#### READING PASSAGE:
Super cool. So is that how we got the first usable iron? Or from other sources?
I know occasionally when rock hunting I will find rocks stained with iron rust from something.
One wonders how the connection between murky water and an iron tool was actually made. It’s not the most obvious leap.
(Oh, fyi, if you turn on closed captioning, you get some details as he’s working, on all of his videos.)
A lot of places bootstrapped with bog iron, which is the same process, except that the iron-eating bacteria deposits were accumulating on a large scale over many years.
And once you have iron picks, you can think about mining. (And iron plows so that you can feed your specialized miners, etc. There are so many tech ladders of making tools to make tools to make tools…)
Perhaps bogs again? If someone takes peat moss from a murky bog, with iron-eating bacteria, to burn as fuel, then they’re going to keep finding funny stuff in the residue of their fire. If they knew about other funny stuff like copper, tin and gold, they could add up the fingers.
Is primitivetechnology.com back online? I used to love watching his videos, to the point of buying his book when it came out, but his site has been down since before COVID, AFAIK.
Yes, he came back online (YouTube) and started making videos again a few months ago.
I hope you practice capture and release.
Edit: I didn’t mean to tag in @KathyPartdeux; sorry about that.
Bog Man – risen, pissed off, on a rampage and wielding serious bog iron. Please tell me someone has already done that film.
Stone age people were mining for flint and copper with antler picks before iron was discovered.
Perhaps someone more knowledgeable than I can answer this. Rather than spending hours grinding an edge on the knife, and removing a lot of hard-won iron, why not hammer the blade to a basic edge, then do the final sharpening on a smooth rock?
Hot forging might be beyond the capabilities of this level of technology, but cold forging should be adequate to draw soft iron down to a usable edge. This in fact is how sickles and similar tools were sharpened up until the 19th century.
Depends how cool looking they are! Some fossils I leave.
The Egyptians lacked the technology to smelt iron, so the very small amounts of iron found before the New Kingdom were produced from meteorites. Their name for iron was ba-en-pet - literally stone of Heaven.

#### INFORMATION SHOWN:
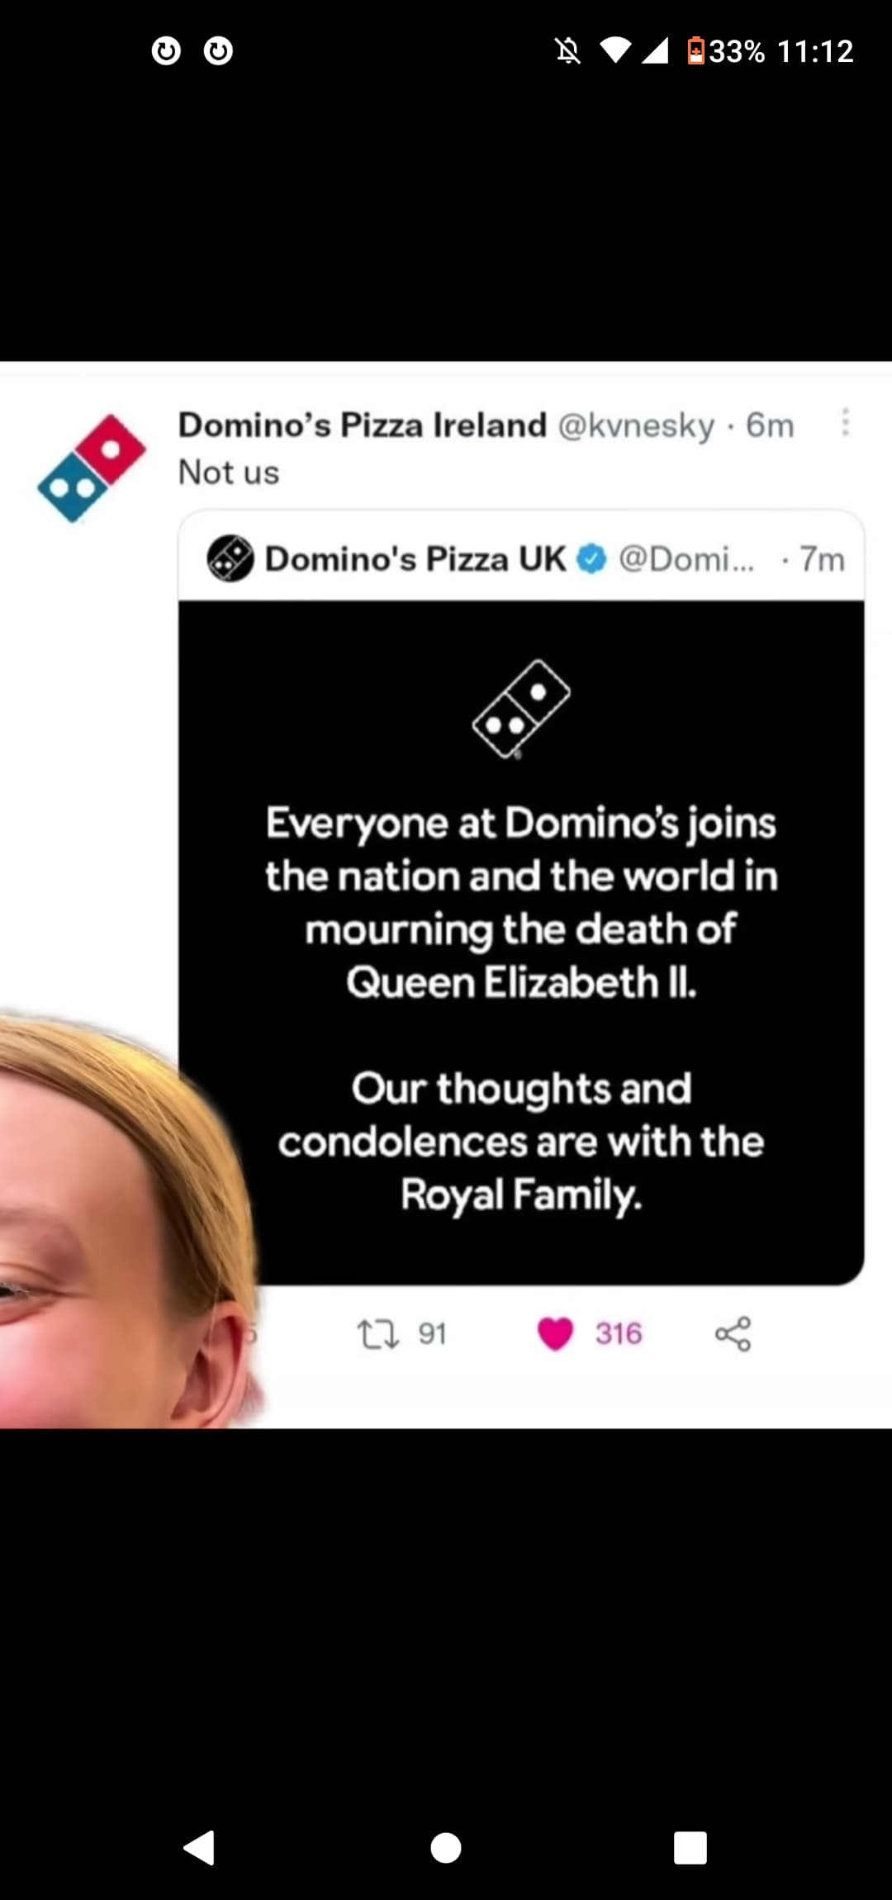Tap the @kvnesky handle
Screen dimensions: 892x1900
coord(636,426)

* * *

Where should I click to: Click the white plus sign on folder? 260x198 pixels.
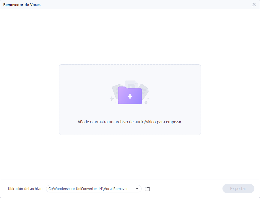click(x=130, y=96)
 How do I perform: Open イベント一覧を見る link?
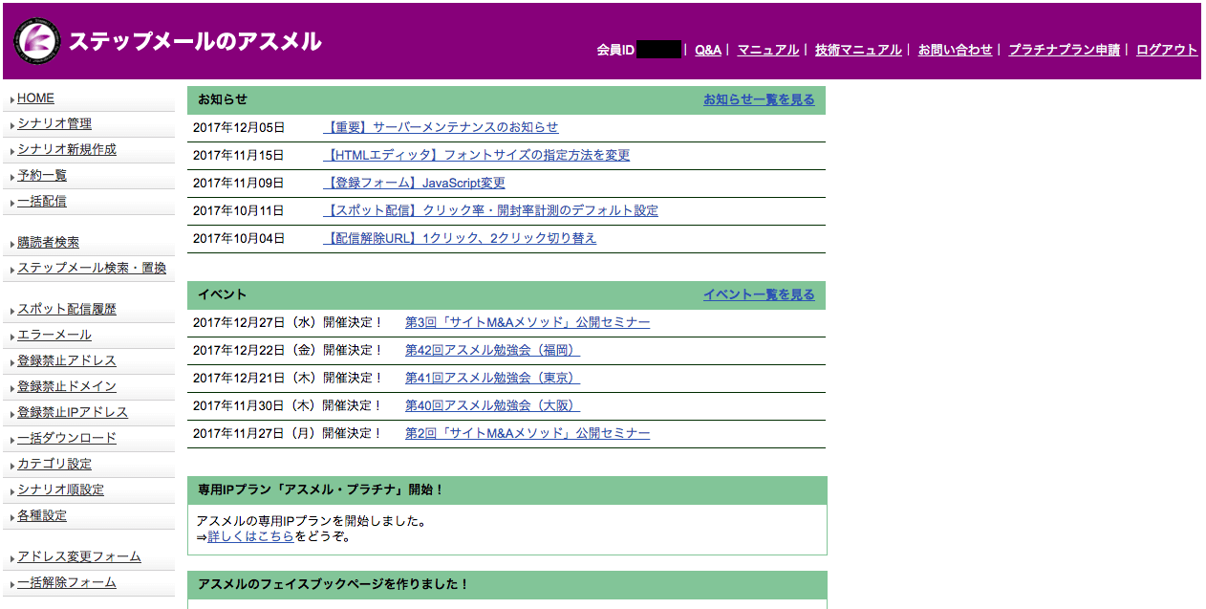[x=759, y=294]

#### PROBLEM TO WORK ON:
Please print the stretch of the bog iron discussion from "Perhaps someone more" through "the 19th century.". Rely on the bog iron discussion alone, not on the records.

#### WRITTEN ANSWER:
Perhaps someone more knowledgeable than I can answer this. Rather than spending hours grinding an edge on the knife, and removing a lot of hard-won iron, why not hammer the blade to a basic edge, then do the final sharpening on a smooth rock?
Hot forging might be beyond the capabilities of this level of technology, but cold forging should be adequate to draw soft iron down to a usable edge. This in fact is how sickles and similar tools were sharpened up until the 19th century.